- [TASK BRIEF]:
Please return only the lines from the one holding "Management (273, 2132)" through the one holding "Forex Broker (273, 2084)", exactly as they appear in the records below, both ends included.

- [DATA IN THIS EXERCISE]:
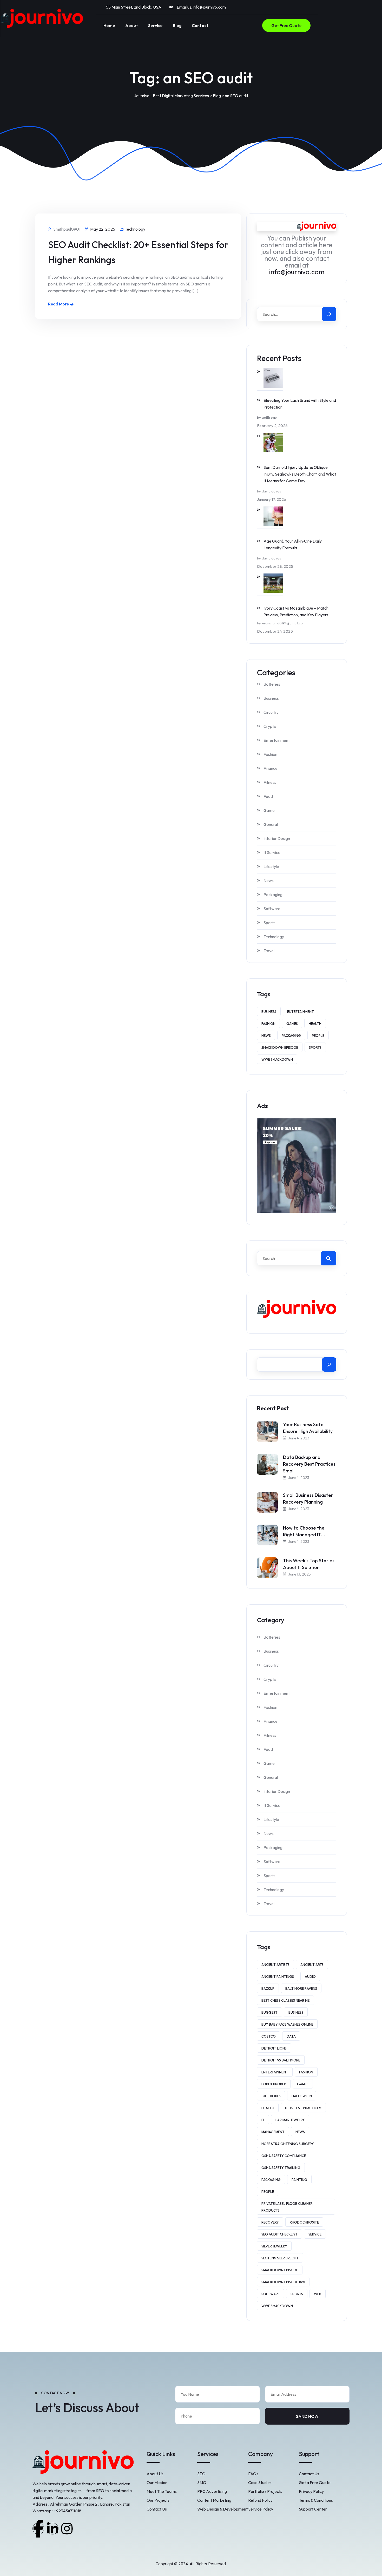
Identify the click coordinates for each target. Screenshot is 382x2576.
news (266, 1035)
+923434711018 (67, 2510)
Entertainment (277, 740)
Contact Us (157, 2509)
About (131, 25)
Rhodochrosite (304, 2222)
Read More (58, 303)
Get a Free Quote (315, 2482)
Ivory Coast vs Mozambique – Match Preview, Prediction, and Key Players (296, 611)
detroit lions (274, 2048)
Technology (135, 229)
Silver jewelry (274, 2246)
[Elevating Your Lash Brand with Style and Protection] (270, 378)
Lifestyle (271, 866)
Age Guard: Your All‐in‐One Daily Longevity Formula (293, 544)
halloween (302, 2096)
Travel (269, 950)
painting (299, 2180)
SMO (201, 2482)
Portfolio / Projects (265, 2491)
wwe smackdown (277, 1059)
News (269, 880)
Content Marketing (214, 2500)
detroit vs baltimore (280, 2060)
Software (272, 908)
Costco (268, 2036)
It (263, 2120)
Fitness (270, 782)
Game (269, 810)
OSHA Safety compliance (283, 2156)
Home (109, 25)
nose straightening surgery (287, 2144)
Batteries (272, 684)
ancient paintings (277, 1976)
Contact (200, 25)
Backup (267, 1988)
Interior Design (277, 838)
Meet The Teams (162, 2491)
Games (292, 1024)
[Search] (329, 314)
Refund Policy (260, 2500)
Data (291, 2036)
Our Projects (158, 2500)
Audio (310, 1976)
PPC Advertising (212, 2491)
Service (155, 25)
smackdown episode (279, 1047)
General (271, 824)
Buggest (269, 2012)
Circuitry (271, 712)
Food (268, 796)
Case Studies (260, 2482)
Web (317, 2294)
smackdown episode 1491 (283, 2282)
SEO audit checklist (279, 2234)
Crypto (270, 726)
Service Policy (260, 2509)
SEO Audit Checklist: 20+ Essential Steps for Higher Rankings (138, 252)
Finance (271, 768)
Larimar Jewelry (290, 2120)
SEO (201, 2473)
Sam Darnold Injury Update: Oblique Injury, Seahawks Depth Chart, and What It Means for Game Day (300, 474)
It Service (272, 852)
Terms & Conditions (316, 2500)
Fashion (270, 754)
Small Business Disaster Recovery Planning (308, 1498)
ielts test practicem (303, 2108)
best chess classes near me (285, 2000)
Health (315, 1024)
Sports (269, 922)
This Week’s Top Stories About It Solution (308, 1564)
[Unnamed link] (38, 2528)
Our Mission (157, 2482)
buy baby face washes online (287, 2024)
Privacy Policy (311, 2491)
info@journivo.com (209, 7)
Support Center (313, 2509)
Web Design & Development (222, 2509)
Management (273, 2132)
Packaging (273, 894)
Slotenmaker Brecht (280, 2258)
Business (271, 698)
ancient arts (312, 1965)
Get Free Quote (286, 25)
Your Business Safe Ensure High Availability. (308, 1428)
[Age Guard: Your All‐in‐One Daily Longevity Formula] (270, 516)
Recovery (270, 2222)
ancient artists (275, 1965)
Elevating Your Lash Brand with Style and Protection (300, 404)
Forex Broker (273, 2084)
* * *
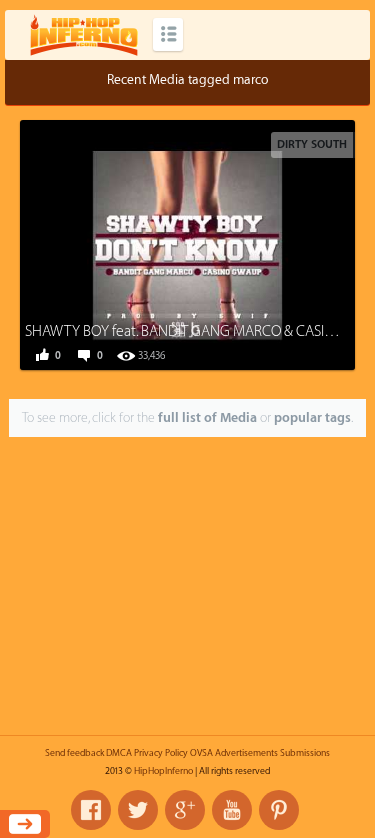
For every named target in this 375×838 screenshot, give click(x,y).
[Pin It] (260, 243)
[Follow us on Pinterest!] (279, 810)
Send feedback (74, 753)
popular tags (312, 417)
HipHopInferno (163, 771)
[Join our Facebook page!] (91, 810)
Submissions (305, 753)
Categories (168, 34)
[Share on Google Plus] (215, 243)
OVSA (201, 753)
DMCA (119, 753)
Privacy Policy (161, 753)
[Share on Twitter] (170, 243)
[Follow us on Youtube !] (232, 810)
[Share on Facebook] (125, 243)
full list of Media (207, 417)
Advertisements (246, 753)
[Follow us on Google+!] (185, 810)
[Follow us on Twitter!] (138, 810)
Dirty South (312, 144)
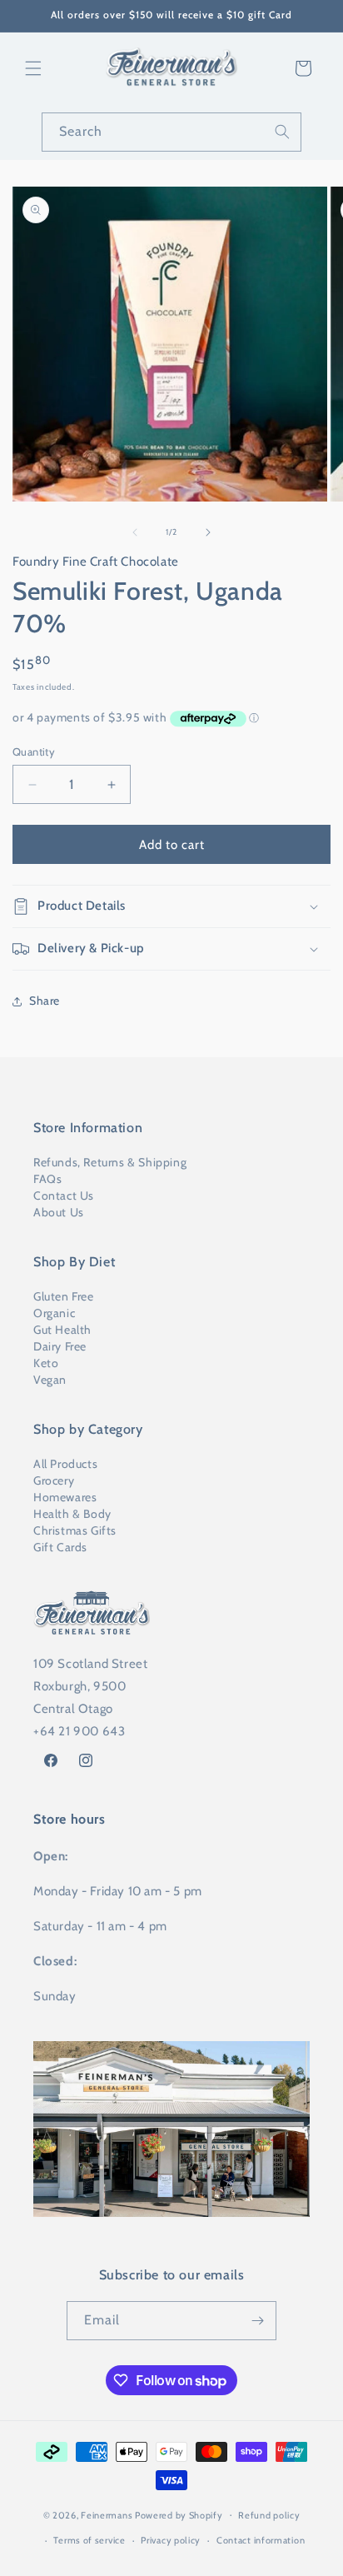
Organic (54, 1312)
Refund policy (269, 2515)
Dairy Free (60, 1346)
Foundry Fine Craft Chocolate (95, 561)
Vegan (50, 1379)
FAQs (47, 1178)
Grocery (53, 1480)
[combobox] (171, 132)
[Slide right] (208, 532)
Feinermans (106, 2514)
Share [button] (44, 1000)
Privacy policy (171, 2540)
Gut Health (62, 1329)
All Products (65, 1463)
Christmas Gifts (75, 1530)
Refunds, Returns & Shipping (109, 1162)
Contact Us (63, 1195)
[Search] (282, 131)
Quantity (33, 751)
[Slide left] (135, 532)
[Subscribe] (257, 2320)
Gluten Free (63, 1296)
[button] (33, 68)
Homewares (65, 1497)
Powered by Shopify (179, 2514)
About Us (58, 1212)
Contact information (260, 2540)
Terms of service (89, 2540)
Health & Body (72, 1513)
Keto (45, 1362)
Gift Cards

- [EXPECTED ANSWER]:
Management (273, 2132)
Packaging (273, 894)
Slotenmaker Brecht (280, 2258)
Business (271, 698)
ancient arts (312, 1965)
Get Free Quote (286, 25)
Your Business Safe Ensure High Availability. (308, 1428)
[Age Guard: Your All‐in‐One Daily Longevity Formula] (270, 516)
Recovery (270, 2222)
ancient artists (275, 1965)
Elevating Your Lash Brand with Style and Protection (300, 404)
Forex Broker (273, 2084)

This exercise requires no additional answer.